Imre Galambos (高奕睿 (Gāo Yìruì); born 1967) is a Hungarian sinologist and Tangutologist who specialises in the study of medieval Chinese and Tangut manuscripts from Dunhuang. He is Professor Emeritus of Chinese at the University of Cambridge, and Qiushi Chair Professor at the School of Literature, Zhejiang University.

==Biography==
Galambos was born in Szőny, Hungary in 1967, and studied at the Eötvös Loránd University in Budapest. After graduating with an MA in 1994 he went on to study at the University of California, Berkeley, and in 2002 he was awarded a PhD, with a dissertation on Chinese writing during the Warring States period.

Galambos worked at the British Library in London, England from 2002 to 2012, where he was a member of the team working on the International Dunhuang Project. During this time he specialised in the study of Dunhuang manuscripts, and collaborated with Sam van Schaik on a study of a Dunhuang manuscript comprising the letters of a 10th-century Chinese Buddhist monk on pilgrimage from China to India. Whilst at the British Library he also published studies on The General's Garden and other Tangut translations of Chinese military treatises.

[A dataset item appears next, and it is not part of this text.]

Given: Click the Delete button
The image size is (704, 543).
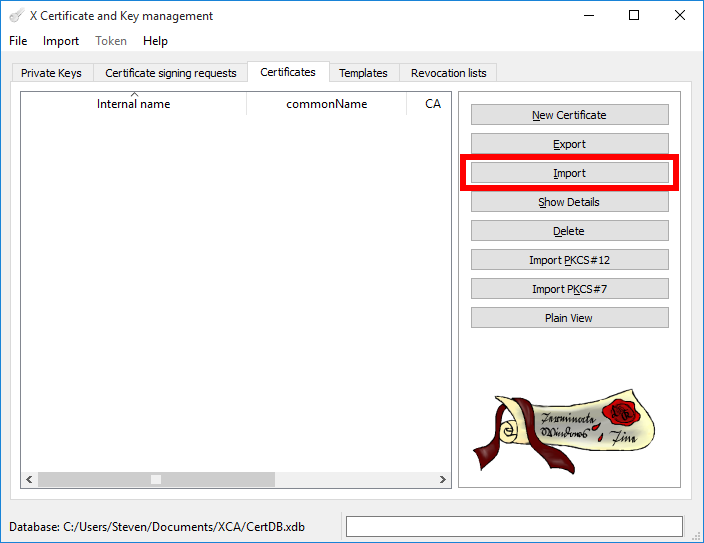Looking at the screenshot, I should tap(569, 231).
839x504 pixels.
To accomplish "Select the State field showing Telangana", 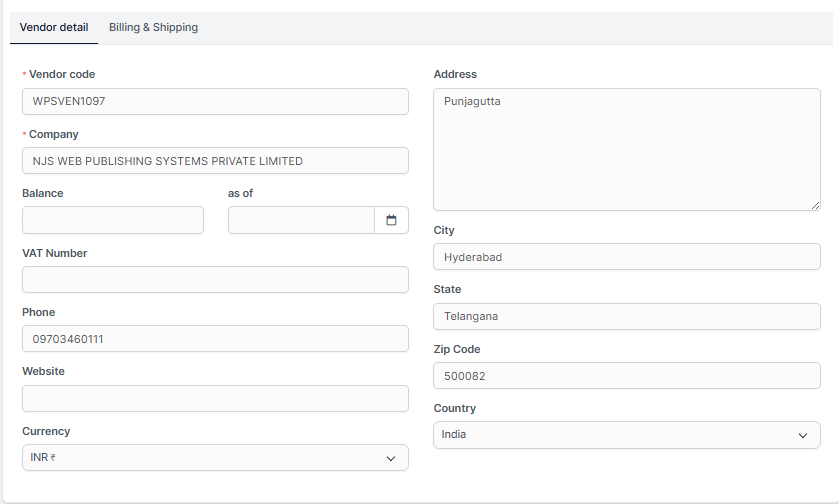I will 626,316.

During 2012-2023 Galambos taught pre-modern Chinese subjects in the Faculty of Asian and Middle Eastern Studies at the University of Cambridge, until his retirement in 2023. Subsequently, he took up a teaching post at the School of Literature, Zhejiang University, where he is now Qiushi Chair Professor.

==Works==
- 2020. Dunhuang Manuscript Culture: End of the First Millennium (open-access). Berlin: DeGruyter. ISBN 9783110726572.
- 2018. (ed.) of Arthur Cooper's The Other Greek. An Introduction to Chinese and Japanese Characters, Their History and Influence (Leiden: Brill). ISBN 978-90-04-36904-7.
- 2016. Gerard Clauson's Skeleton Tangut (Hsi Hsia) Dictionary: A facsimile edition. With an introduction by Imre Galambos. With Editorial notes and an Index by Andrew West. Prepared for publication by Michael Everson. Portlaoise: Evertype. ISBN 978-1-78201-167-5.
- 2015. Translating Chinese Tradition and Teaching Tangut Culture: Manuscripts and Printed Books from Khara-Khoto (open-access). Berlin: DeGruyter. ISBN 978-3-11-045395-9.
- 2012. "Consistency in Tangut Translations of Chinese Military Texts". In Irina Fedorovna Popova (ed.), Тангуты в Центральной Азии: сборник статей в честь 80-летия проф. Е.И.Кычанова [Tanguts in Central Asia: a collection of articles marking the 80th anniversary of Prof. E. I. Kychanov] pp. 84–96. Moscow: Oriental Literature. ISBN 978-5-02-036505-6
- 2011. With Sam van Schaik. Manuscripts and Travellers: The Sino-Tibetan Documents of a Tenth-Century Buddhist Pilgrim. Berlin, New York: De Gruyter. ISBN 978-90-04-18203-5
- 2011. "The northern neighbors of the Tangut"; in Cahiers de Linguistique Asie Orientale 40: 69–104.
- 2011. "The Tangut translation of the General’s Garden by Zhuge Liang"; in Written Monuments of the Orient 14(1): 131–142.
- 2008. "A 10th-century manuscript from Dunhuang concerning the Gantong monastery at Liangzhou"; Tonkō Shahon Kenkyū Nenpō (敦煌寫本研究年報) 2: 63–82.
- 2006. Orthography of Early Chinese Writing: Evidence from Newly Excavated Manuscripts (490–221 BC). Budapest Monographs in East Asian Studies. Budapest: Eötvös Loránd University.